30 x 38 cm (print)
36.8 x 47.8 cm (all in light passe-partout)
signed in ink p.d.: H BERLEWI 57
♣ to the price auctioned, in addition to other costs, a fee will be added, resulting from the right of the artist and his heirs to receive remuneration in accordance with the Act of February 4, 1994 - on Copyright and Related Rights (droit de suite)
Henryk Berlewi (Warsaw, October 30, 1894 - Paris, August 2, 1967) attended the Warsaw School of Fine Arts (1906-09) as a junior high school student. He then studied at the Académie des Beaux-Arts in Antwerp (1909-10), the Ecole des Arts Décoratifs and the Ecole des Beaux-Arts in Paris, before returning to Warsaw in 1913 to study at the Drawing School under Jan Kauzik (1913-15).
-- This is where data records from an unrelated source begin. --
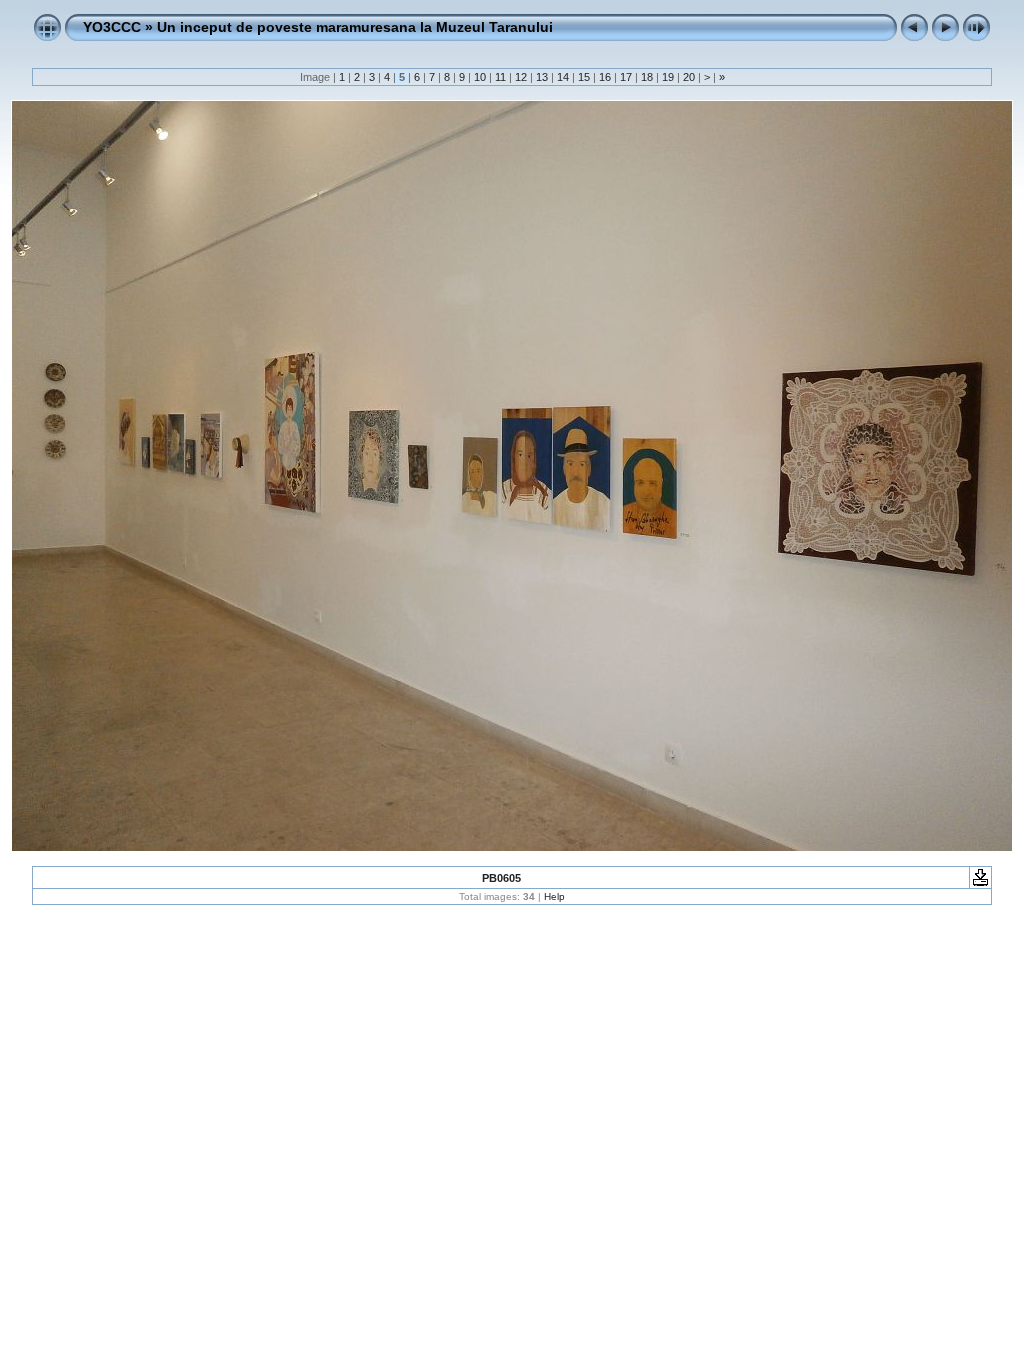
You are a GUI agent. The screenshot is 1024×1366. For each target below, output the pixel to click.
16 (605, 77)
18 (647, 77)
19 (668, 77)
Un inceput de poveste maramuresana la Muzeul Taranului (355, 27)
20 (689, 77)
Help (554, 896)
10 (480, 77)
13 (542, 77)
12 (521, 77)
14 (563, 77)
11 (500, 77)
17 (626, 77)
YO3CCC (112, 27)
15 (584, 77)
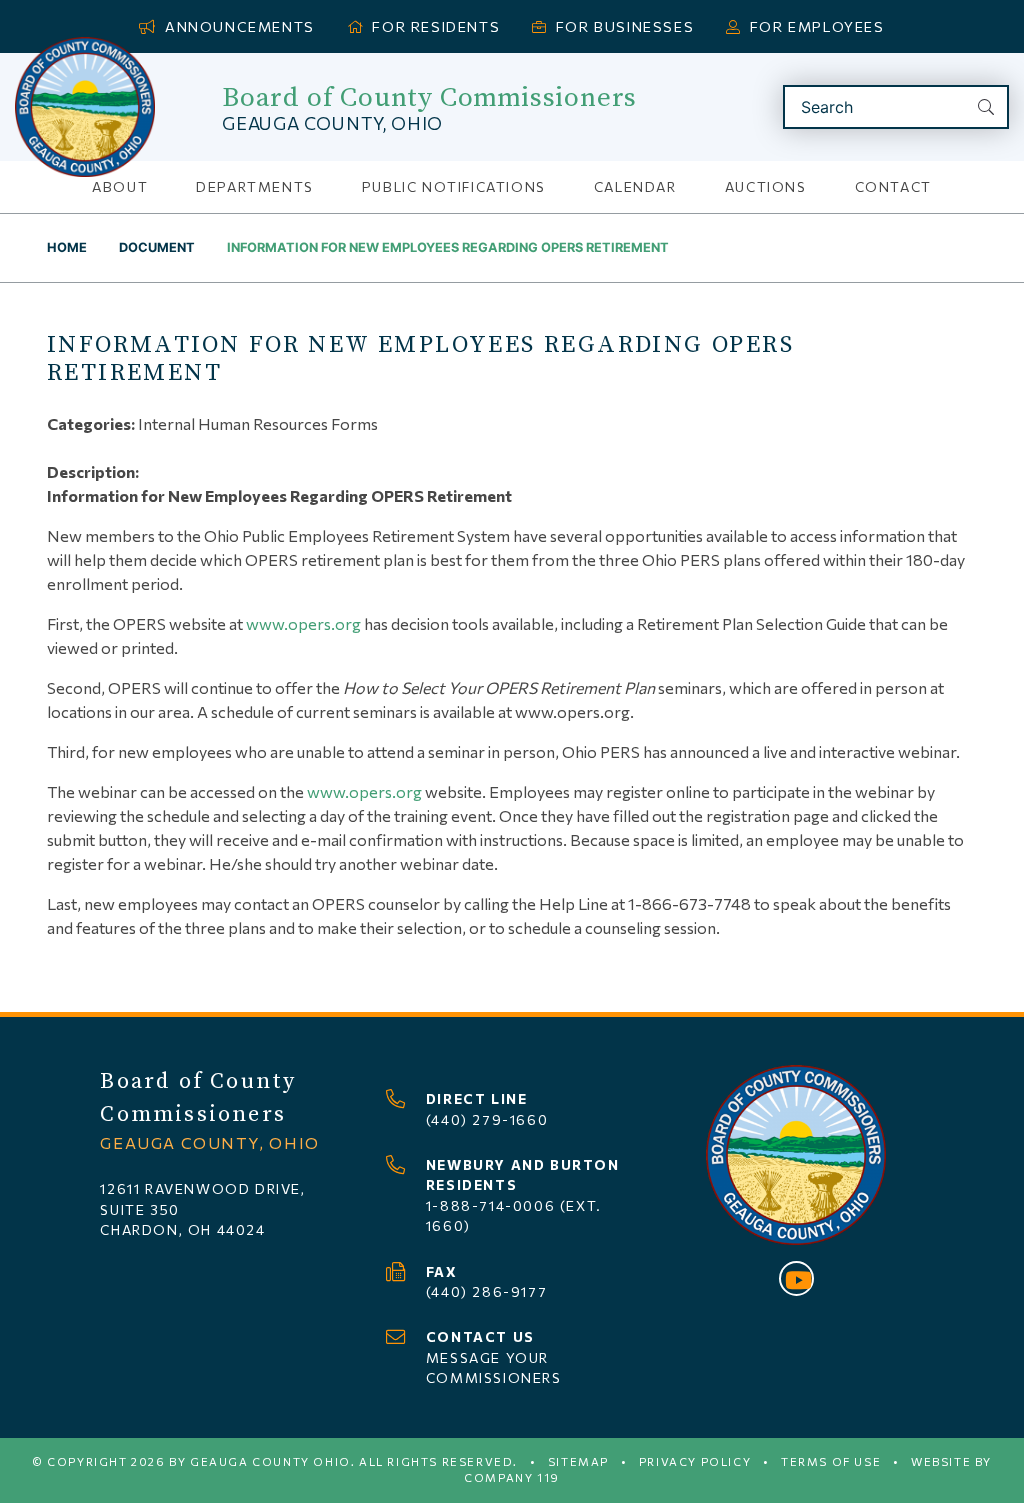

In 1915-18 he created and exhibited, including at the Zachęta Gallery, portraits and figural compositions. From 1918 dates Berlewi's rapprochement with the circles of Warsaw Futurists and Formists. Deformation and elements of expressionism appear in his works. Influenced by El Lissitzki, who visited Warsaw in 1921, he became interested in the idea of renewing Jewish art, and took up thematic themes related to Jewish culture and daily life. In 1922-23 Berlewi stayed in Berlin, where, under the influence of avant-garde trends and contacts with prominent artists, he radically changed his art and developed the theory of mechanofaktura, which he published in print in 1924 in Warsaw and Berlin (in "Der Sturm"). The artist combined the publication with solo exhibitions in both cities. The Warsaw exhibition took place in the car showroom of Daimler-Benz, which harmonized with the idea of mechanofaktura, which assumed the maximum approximation of art and technology, which was to be achieved by, among other things, building an image from repetitive geometric elements. In 1924-26 Berlewi co-founded the "Blok" group with other Polish artists. In 1926 he returned to object art, but did not break with the Constructivist movement. In 1928 he went to Paris, where he gained a reputation as a portraitist. During World War II, he went into hiding in the south of France, and in 1943-44 collaborated with the resistance movement in Nice. After the war, he continued figurative painting until 1957, when, influenced by new trends in art, as well as a retrospective exhibition of Constructivism at the Denise Renée gallery in which he participated, he returned to abstraction. He referred to the theory and practice of mechanofacture, treating it as a starting point for creating his own version of op-art.